**TASK INSTRUCTIONS:**
Shift every coordinate in the answers of the material below by adding 81 to each number. Write out all the lines again, requests included.

**Items from a dataset:**
begin

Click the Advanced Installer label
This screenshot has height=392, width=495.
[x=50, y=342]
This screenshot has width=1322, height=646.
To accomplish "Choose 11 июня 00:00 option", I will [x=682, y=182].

end

**TASK ANSWER:**
Click the Advanced Installer label
This screenshot has height=392, width=495.
[x=131, y=423]
This screenshot has width=1322, height=646.
To accomplish "Choose 11 июня 00:00 option", I will [x=763, y=263].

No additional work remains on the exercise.